North Korea has nothing to fear from any US move to broaden sanctions aimed at cutting it off from the global financial system.

The existing sanctions are heinous and inhumane

Choe Myong Nam Deputy Ambassador, DPRK UN mission, Geneva

Envoys say Pyongyang will pursue an “acceleration” of its nuclear and missile programmes.

What does this mean, in concrete terms?

Developing a “pre-emptive first strike capability” and an inter-continental ballistic missile (ICBM), according to Choe Myong Nam, deputy ambassador at the DPRK UN mission in Geneva

The context

Quoting a senior US official in Washington on Monday, Reuters said the Trump administration is considering sweeping sanctions as part of a broad review of measures to counter North Korea’s nuclear and missile threat.

“I think this is stemming from the visit by the US Secretary of State to Japan, South Korea and China..we, of course, are not afraid of any act like that,” Choe said.

“Even prohibition of the international transactions system, the global financial system, this kind of thing is part of their system that will not frighten us or make any difference.”

“Heinous and inhumane”

Choi called existing sanctions “heinous and inhumane”.

North Korea has been under sanctions for “half a century” but the communist state survives by placing an emphasis on “self-sufficiency”.

Pyongyang wants a forum set up to examine the “legality and legitimacy of the sanctions regime”.

He denounced joint annual military exercises currently being carried out by the US and South Korea on the divided peninsula.

Choi also criticised remarks by the US secretary of state during his talks with regional allies last week.

“All he was talking about is for the US to take military actions in DPRK,” Choe said.

Military drills

North Korea rejects claims by Washington and Seoul that the military drills are defensive.

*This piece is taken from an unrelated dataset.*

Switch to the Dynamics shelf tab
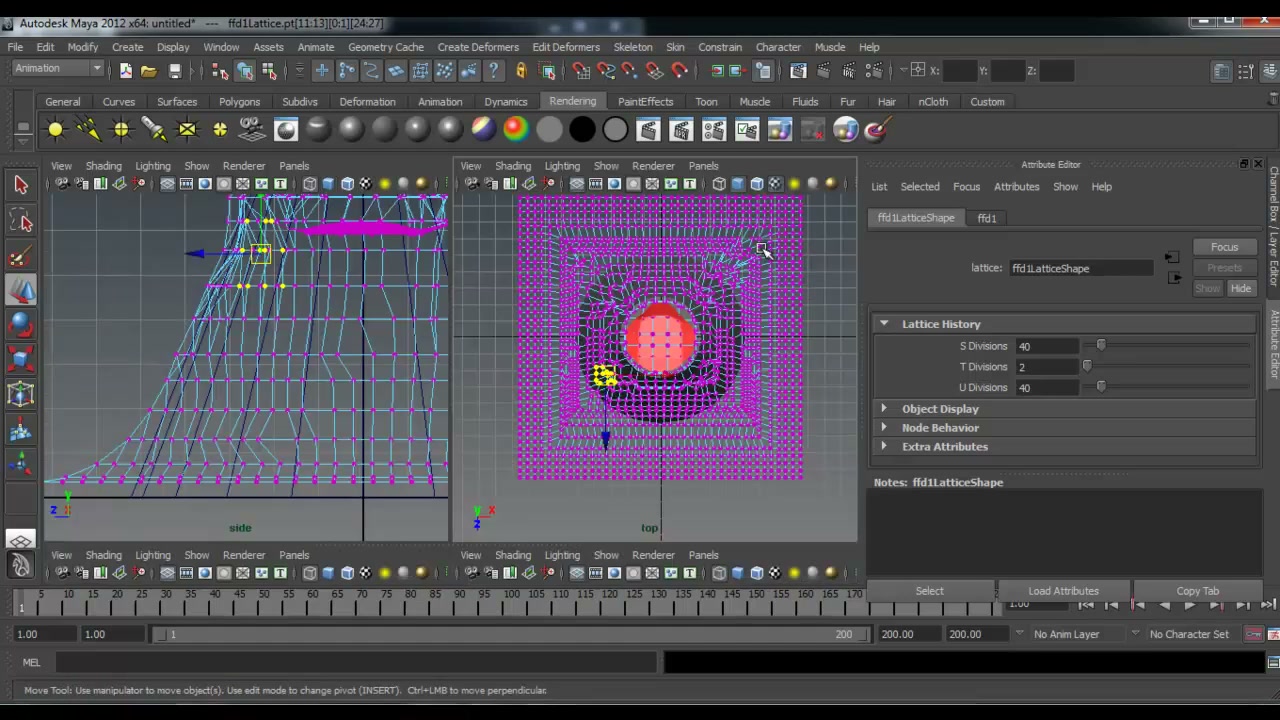505,101
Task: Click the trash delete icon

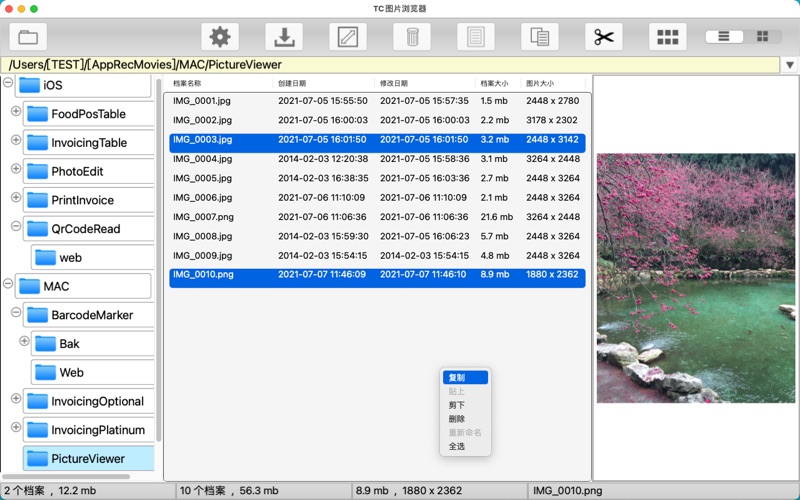Action: tap(412, 37)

They involve strategic nuclear bombers and a nuclear submarine that recently entered South Korean ports, Choe said.

“In the light of such huge military forces involved in the joint military exercises, we have no other choice but to continue with our full acceleration of the nuclear programmes and missile programmes. It is because of these hostile activities on the part of the US and South Korea.”

“We strengthen our national defense capability as well as pre-emptive strike capabilities with nuclear forces as a centrepiece.”

Missile tests

Choe declined to give technical details of North Korea’s latest rocket engine test on Sunday, calling it a “great historical event that would lead to fruitful outcomes.”

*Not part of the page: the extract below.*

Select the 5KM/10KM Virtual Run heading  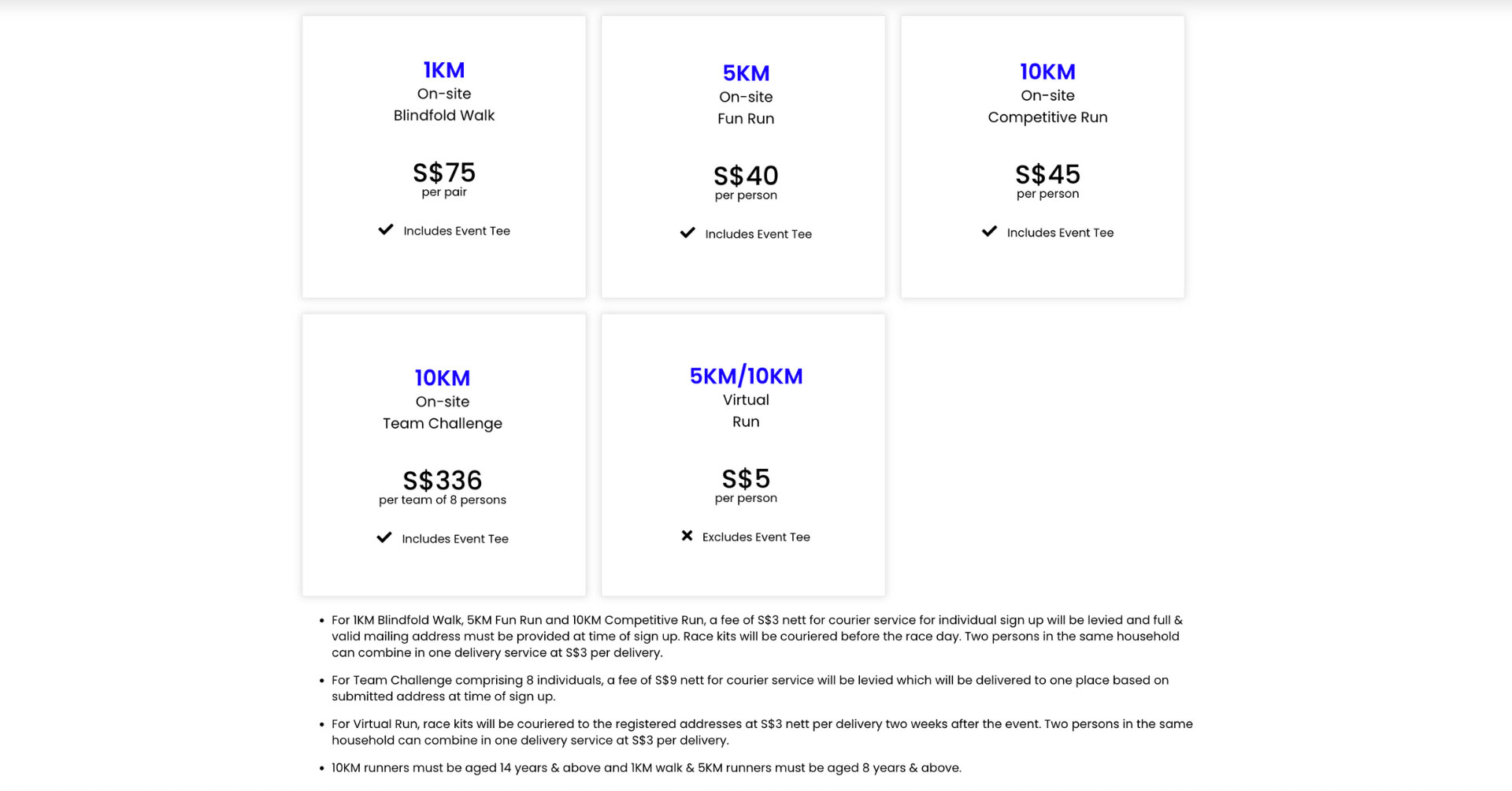point(746,377)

“I can tell you for sure that the inter-continental ballistic rockets of the DPRK will be launched at any time and at any place, as decided by our Supreme Leadership.”

“The US has been talking about launching pre-emptive strikes at North Korea, and we have been prepared to deter, to counter-attack such attacks on the part of the US.”

“We would utilise every possible means in our hands and the inter-continental ballistic rocket is one of them.”

What the experts say

Analysts think it likely that North Korea has likely mastered the technology to power the different stages of an ICBM and may show it off soon.

However, it is likely to still be a long way from being able to hit the mainland US.